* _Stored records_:
»»

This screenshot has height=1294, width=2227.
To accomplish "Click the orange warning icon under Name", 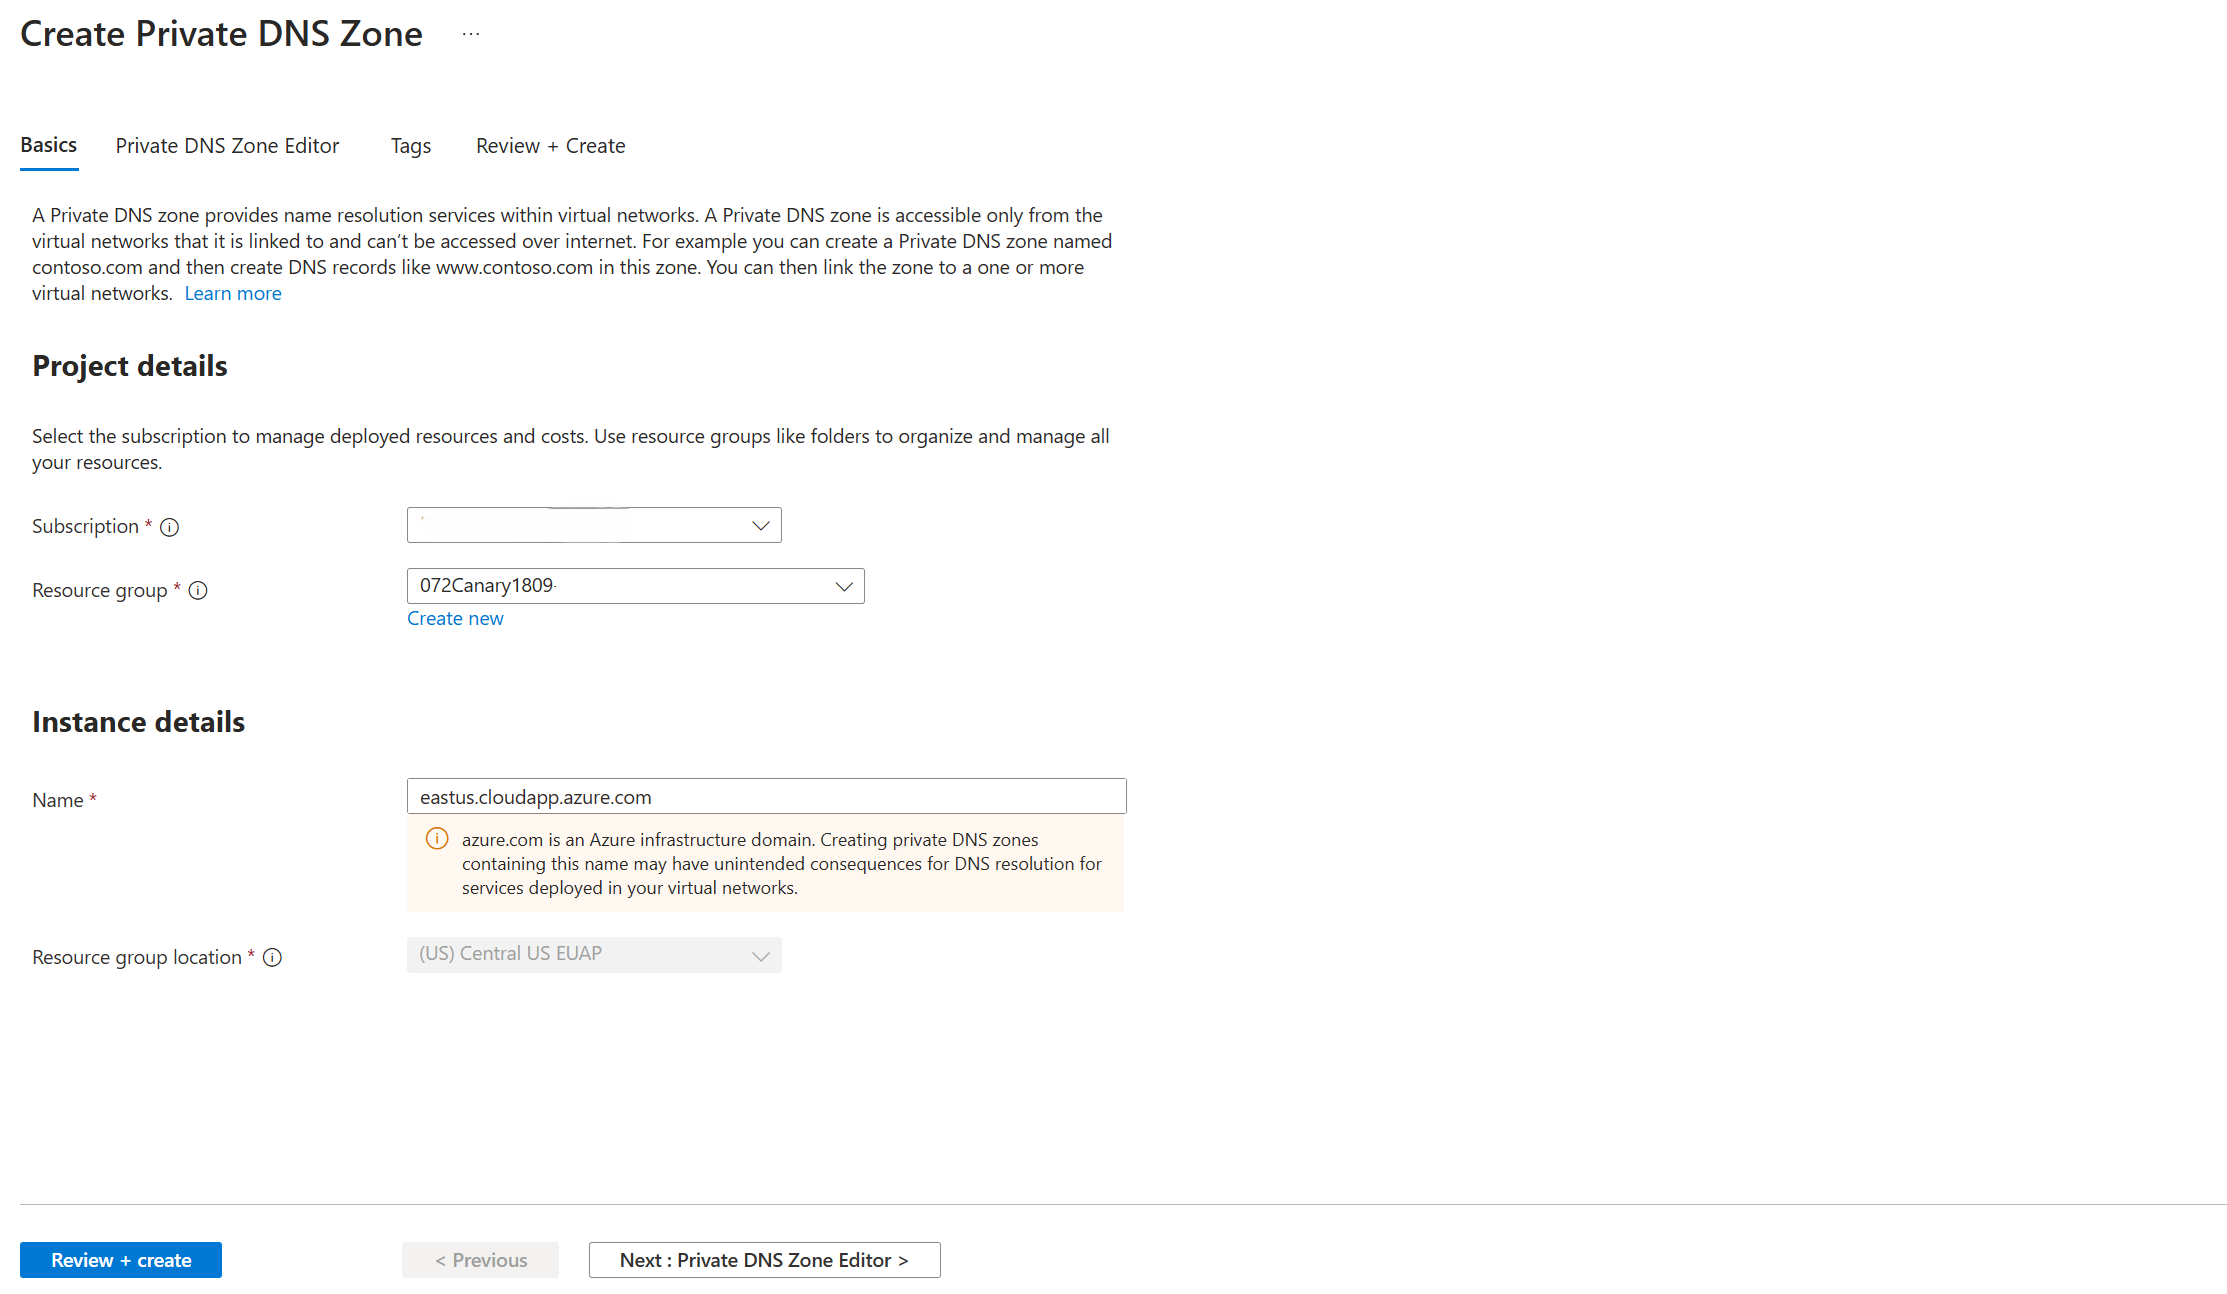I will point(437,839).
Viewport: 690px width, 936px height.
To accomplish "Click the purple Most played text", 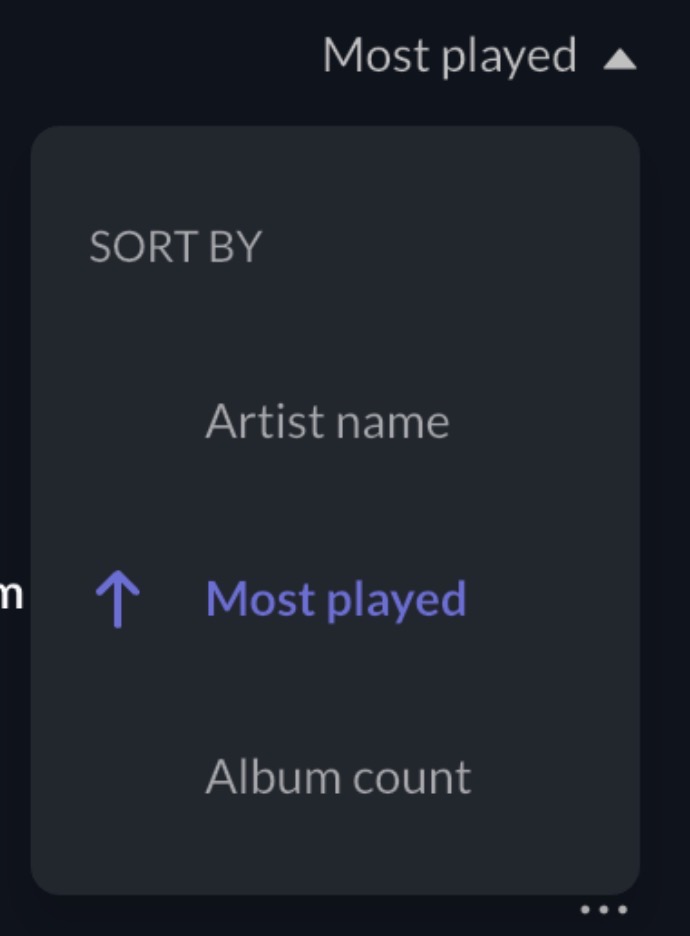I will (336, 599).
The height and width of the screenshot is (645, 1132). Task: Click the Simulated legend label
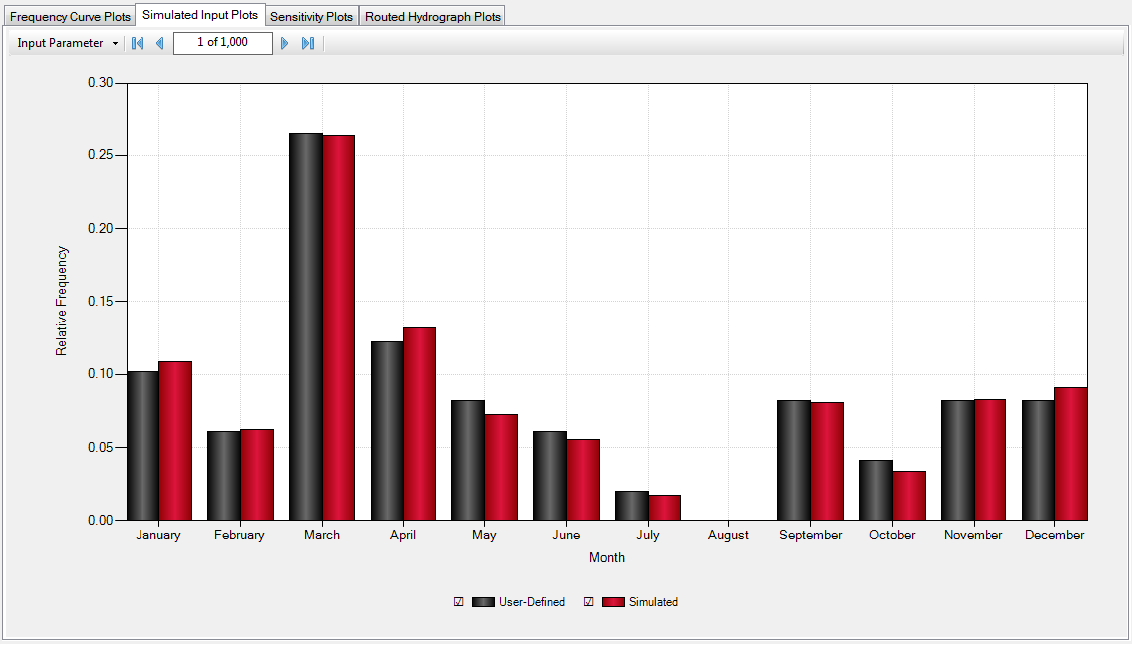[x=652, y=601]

««

* _PROMPT_:
With pictures left out, repeat exactly the lines from the one containing "The height and" through the last line of the data above, inclusive, and nothing else.

* _WRITTEN RESPONSE_:
The height and width of the screenshot is (645, 1132). Task: Click the Simulated legend label
[x=652, y=601]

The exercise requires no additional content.